In the US + SE + HSS group, using HVS increased aerosol at the patient chest area. This was possibly due to the fact that the HVS suction hood was placed further away from the patient’s mouth (more than 4 inches) when this location was measured. The HVS by itself can be a multiplier of aerosol as measured. Exhaust suction provided added velocity to the aerosol stream, and any deflection by the HVS (moved further away from patient mouth) can jettison this stream downward to the patients’ chest area.
Three limitations of the present studies are: (1) when the HSH was used, the bur did not cut the teeth. In clinical scenario, cutting teeth with rotating bur at 400,00 rpm will generate more aerosols. However, compared previous studies that only used a manikin or extracted teeth, the advantage of the present study using a volunteer patient is that we measured the aerosols generated from the human oral cavity, which contains a mixture of patient’s saliva and fluid with compressed air and water. We believe it is a better simulation than those that used a manikin. (2) the present study only measured the aerosol with size smaller than 10 µm. In fact, the aerosol with particle size larger than 10 µm and the splatters (> 50 µm) also contribute to the disease transmission. (3) it is a proof-of-concept study with only 1 volunteer patient. We plan to perform future study with more real patients with actual dental procedures, and measure aerosols with a wider range of particle size.

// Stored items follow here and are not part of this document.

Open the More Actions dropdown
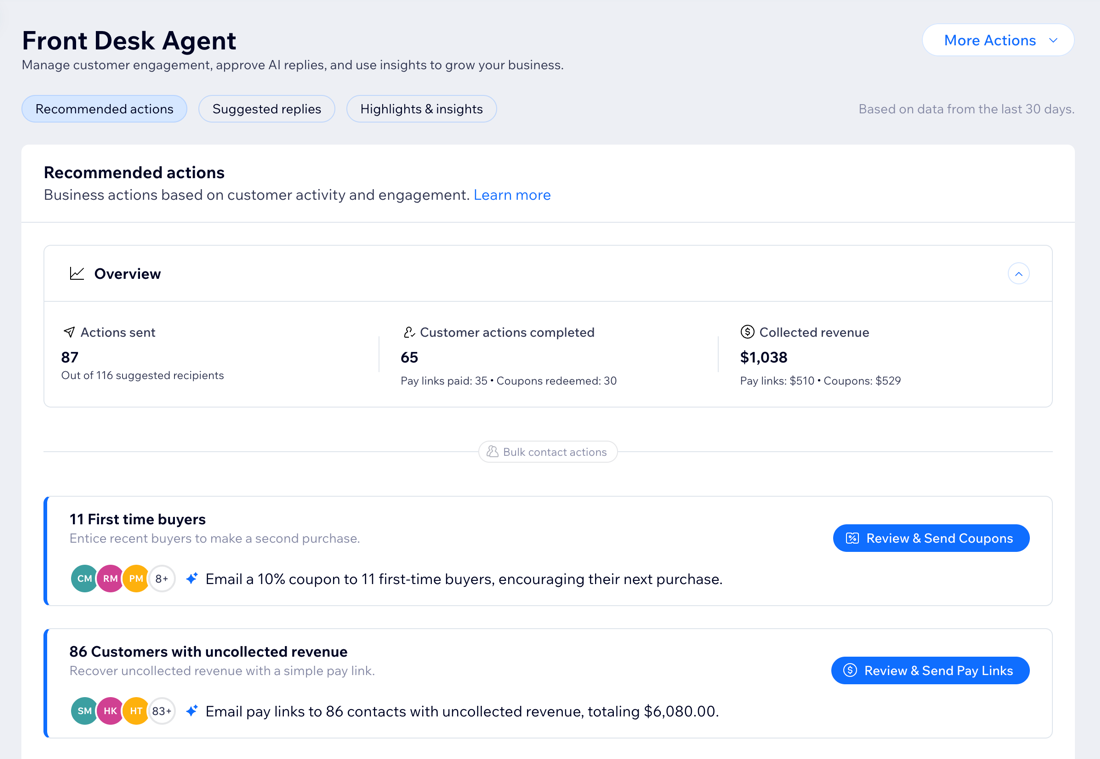 997,40
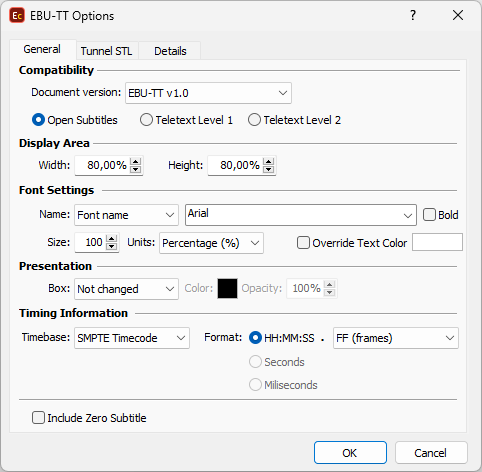482x472 pixels.
Task: Click the question mark help icon
Action: tap(413, 15)
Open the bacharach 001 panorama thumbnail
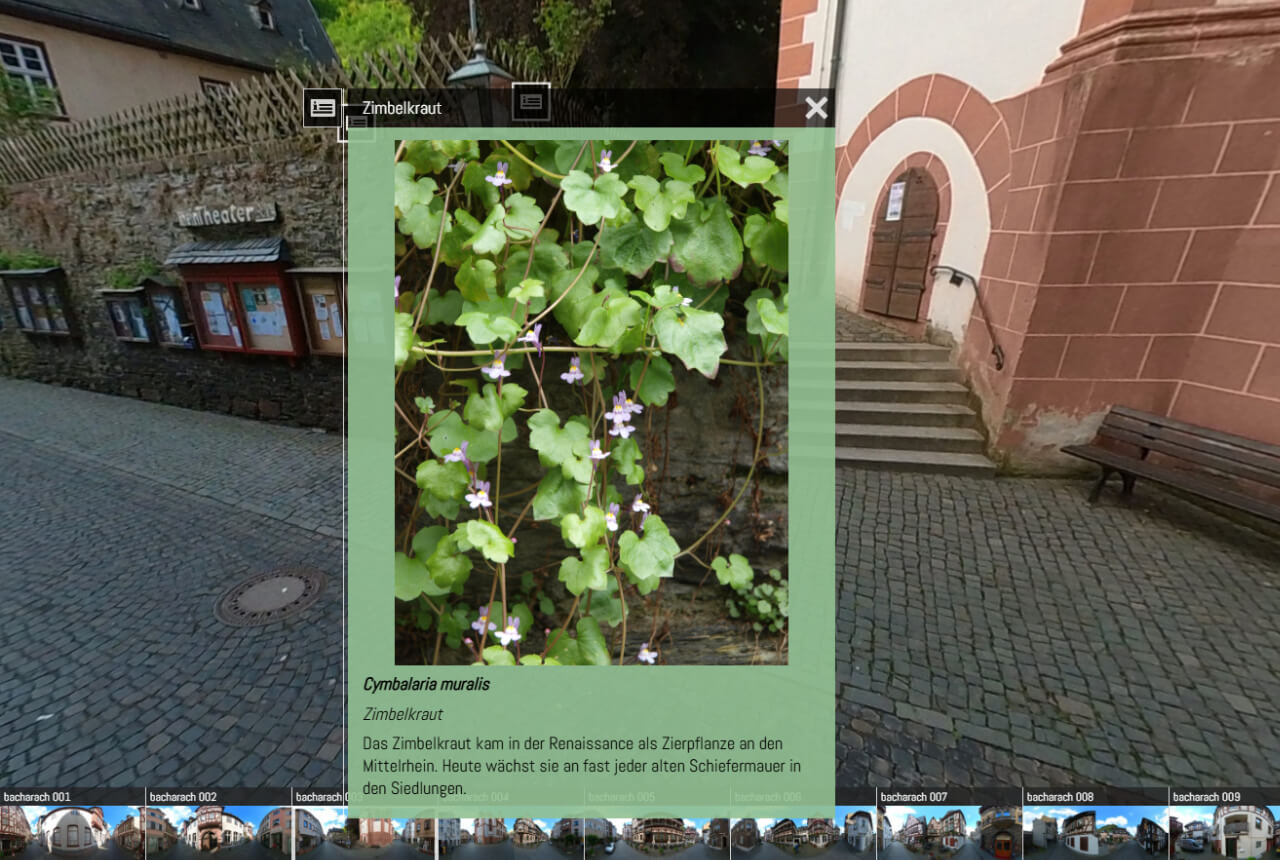This screenshot has height=860, width=1280. point(70,832)
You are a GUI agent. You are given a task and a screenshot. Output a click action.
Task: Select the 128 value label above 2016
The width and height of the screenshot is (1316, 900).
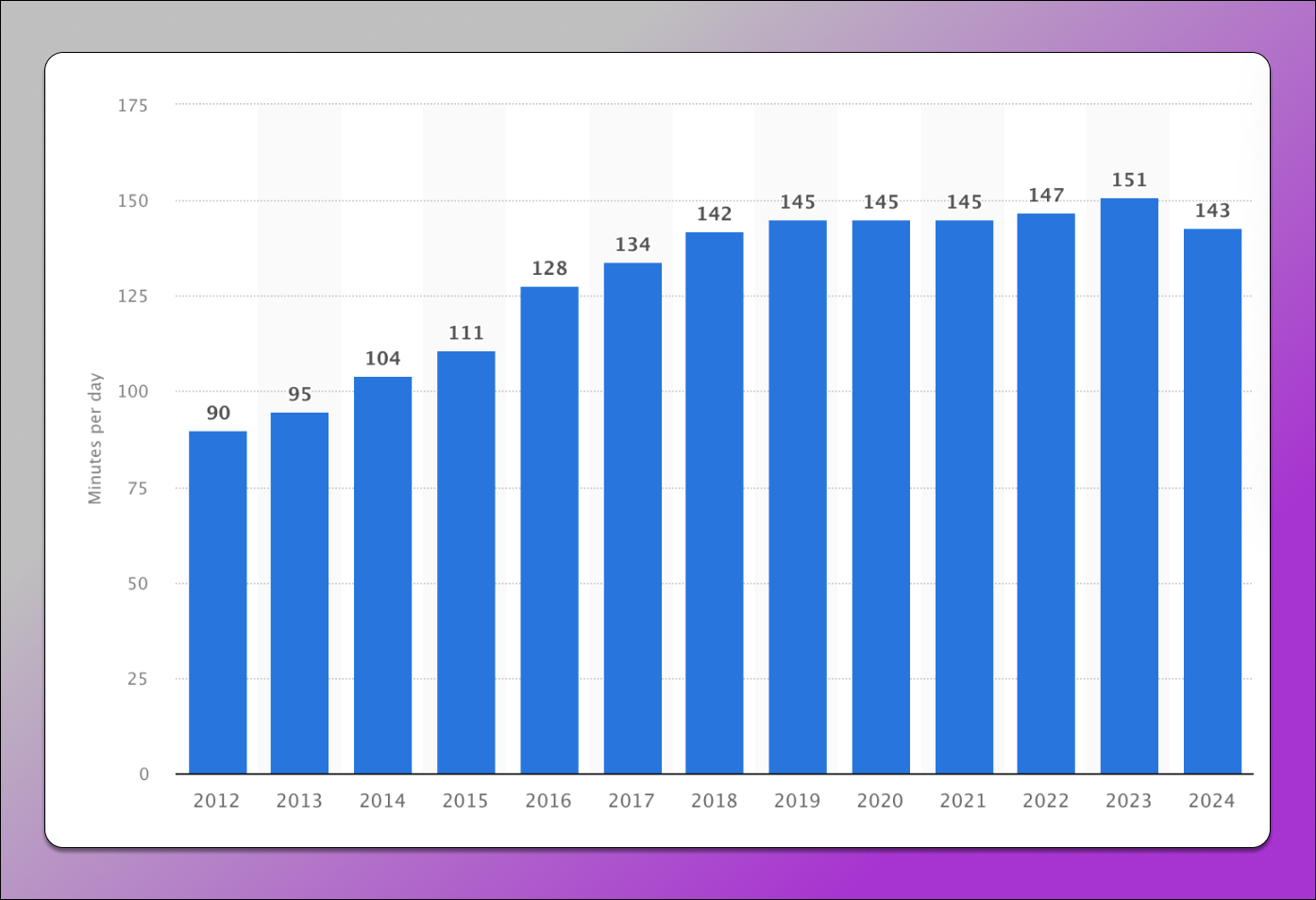coord(549,269)
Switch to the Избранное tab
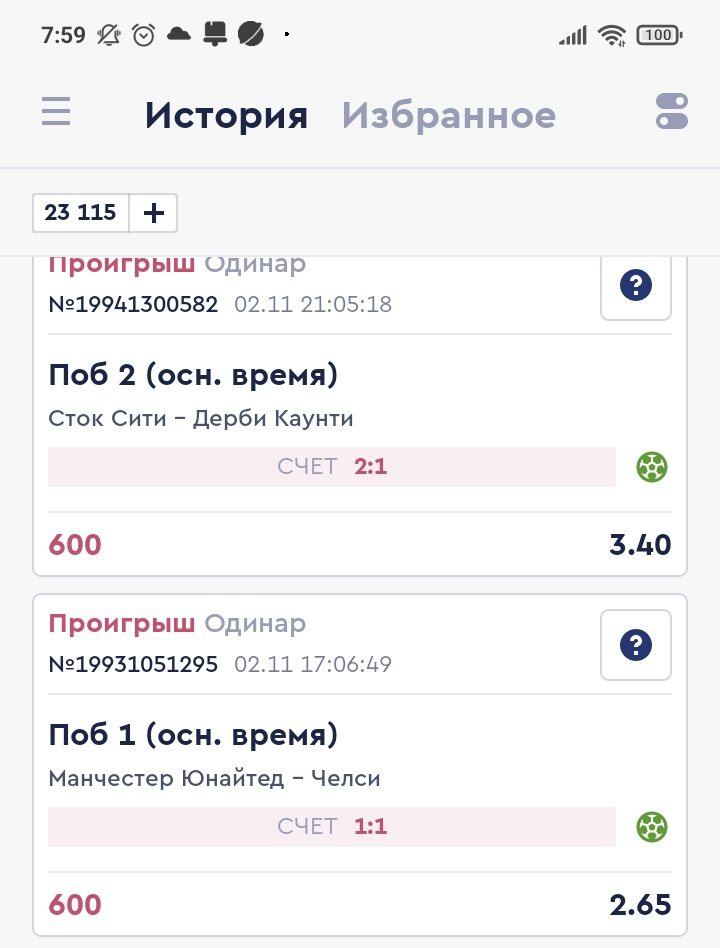720x948 pixels. [x=448, y=116]
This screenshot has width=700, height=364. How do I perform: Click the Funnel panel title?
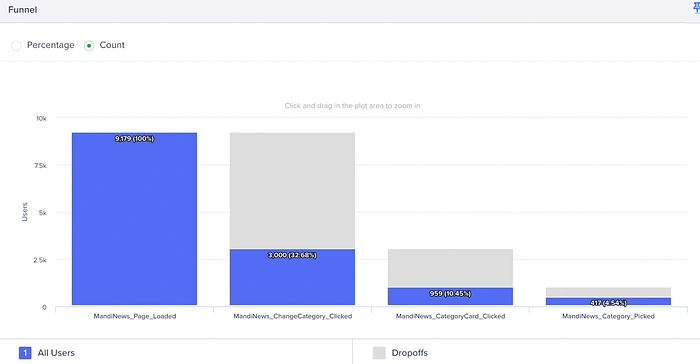pyautogui.click(x=22, y=9)
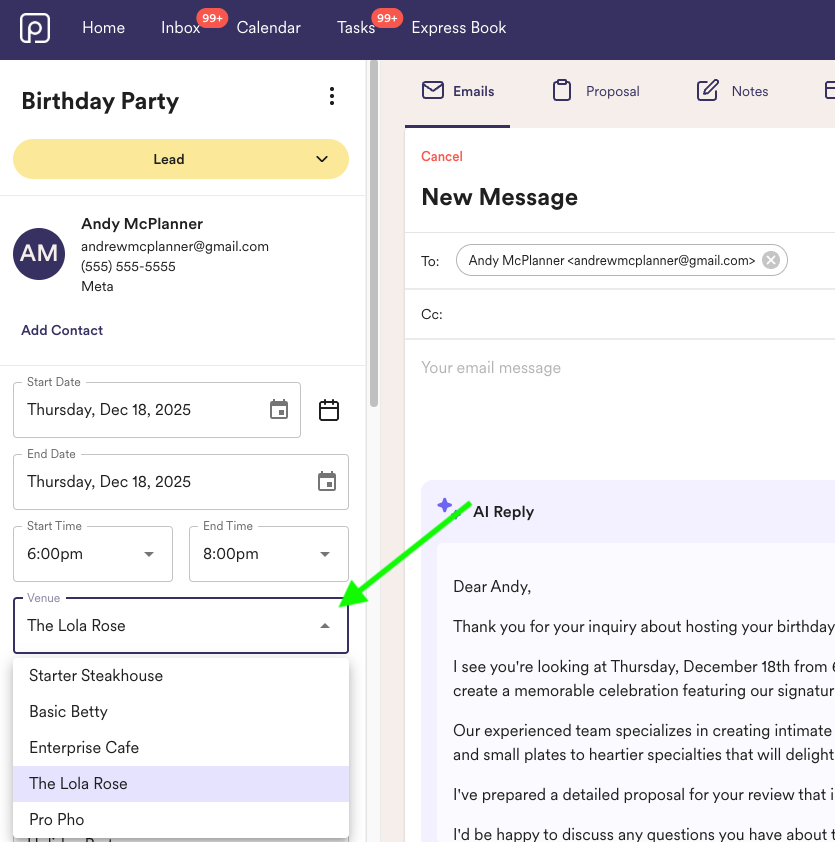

Finally, to the best of our knowledge, there is no report about COVID-19 infection among dental workers in the dental office since the pandemic started, and most of the transmissions occur due to community interactions and not in institutions following PPE standards. The results of the present study indicated that with SE + HSS, aerosols with size smaller than 10 µm generated in the dental operatory were only at a slightly elevated level compared to baseline, this could partially contribute to the fact that the lack of report about COVID-19 infection among dental workers in a dental office who are strictly following guideline and donning PPE. However, the importance of infection control protocols should not be diminished. In addition to the upgraded PPE, the CDC guidance for dental settings includes preprocedural mouth rinses, and wiping patient’s nostrils and mouth areas with alcohol gauze before dental procedures. Some aerosol generating procedures such as endodontic treatment requires placing an additional rubber dam barrier. The strict compliance with these guidelines will help effectively control aerosol in dental settings. The present study has found that aerosol (with size smaller than 10 µm) generation was minimal for dental procedures relative to the baseline readings. Using the ES + HSS with HVS further reduced aerosol in the dental operatory. This study increases the understanding of the significance of aerosol transmission in the dental operatory and eases the unnecessary levels of anxiety in daily dental practice.